Он больше не приезжал в Гори. Некоторые говорят здесь, что он забыл, изменил родине. Но скорее всего, родина, городок этот, люди в нем изменили ему...
За вечно зелеными, тучными елями у мемориала, кажущимися сейчас, осенью, оазисом среди желтых плакучих ив и голых платанов с костяными стволами, стоит он, высеченный из гранита, на мраморном постаменте с трибуной. Стоит над городом в наглухо застегнутой шинели гигант метров в двадцать высотой. А у его подножия нищий старик бьет в барабан и гнусаво тянет бесконечную песню. Прохожие изредка бросают старику блестящие тетри — копейки.

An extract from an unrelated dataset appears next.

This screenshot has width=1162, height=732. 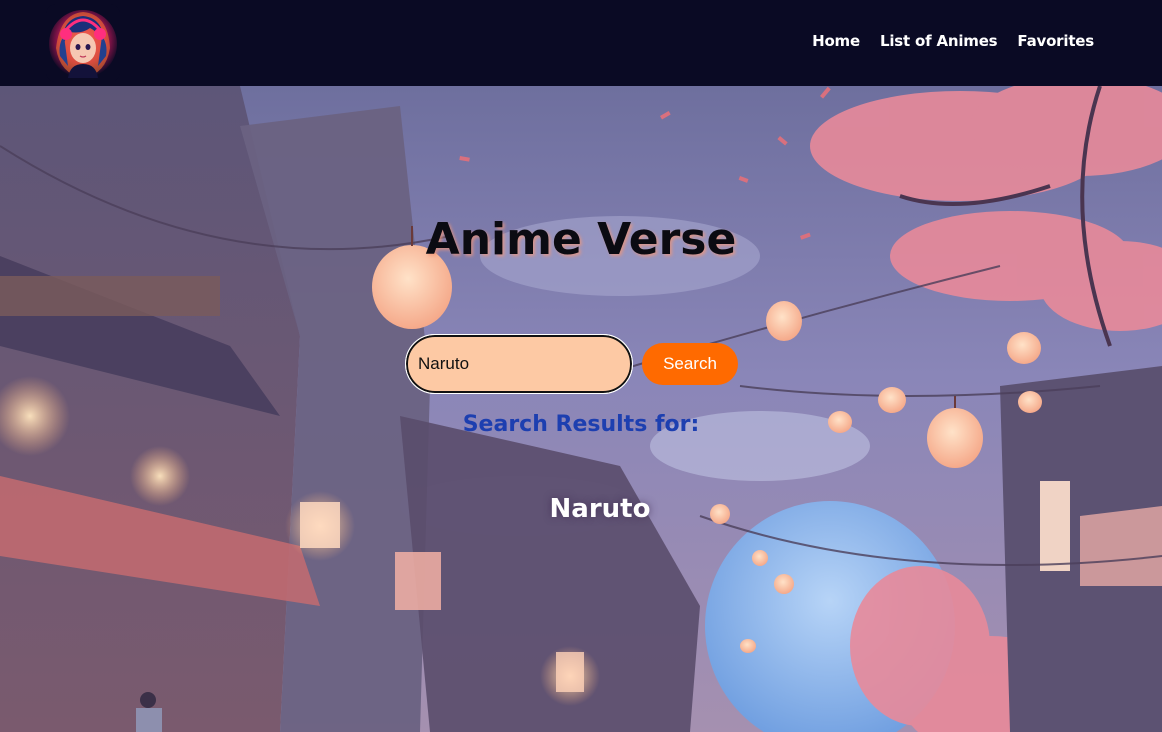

За спиной у одинокого монумента — здание наподобие маленького Капитолия со стеклянным куполом и черно-малиновым грузинским флагом. Когда-то здесь был горком КПСС, партии, уже предавшей его. Теперь и вовсе там одни бухаринцы с зиновьевцами, донельзя изолгавшиеся и изворовавшиеся. Шаги командора не пугают их...
Горько в Гори.
Я ЗАВЕРШАЮ ТРАПЕЗУ НА ГОРЕ, скармливаю остатки бездомной собаке. И иду по шоссе к вокзалу. По дороге легковые машины волокут на привязи деревья, пучки хвороста. Вязанки дров люди тащат на плечах, везут на деревянных тележках, у которых вместо колес — шарикоподшипники. Из домов выглядывают озабоченные семейным пропитаньем женщины, перекликаются друг с дружкой. Старухи у ворот продают семечки.
Кура под мостом бьется и шумит. А на железной дороге — тишина. Рельсы ржавые. С утра — ни одного поезда.
В деревянном, декоративном вокзальчике, в зале ожидания с выбитыми стеклами тоже стоит он — в нише, среди людей своего племени: торговцев и бомжей, мелких местных разбойников и обыкновенных пьяниц.
Ему и здесь плохо, неуютно, одиноко. Он бы хотел уйти в грузинские горы, или уехать в сибирские леса, да вот окаменел вдруг, и никто не прыснет живой водой.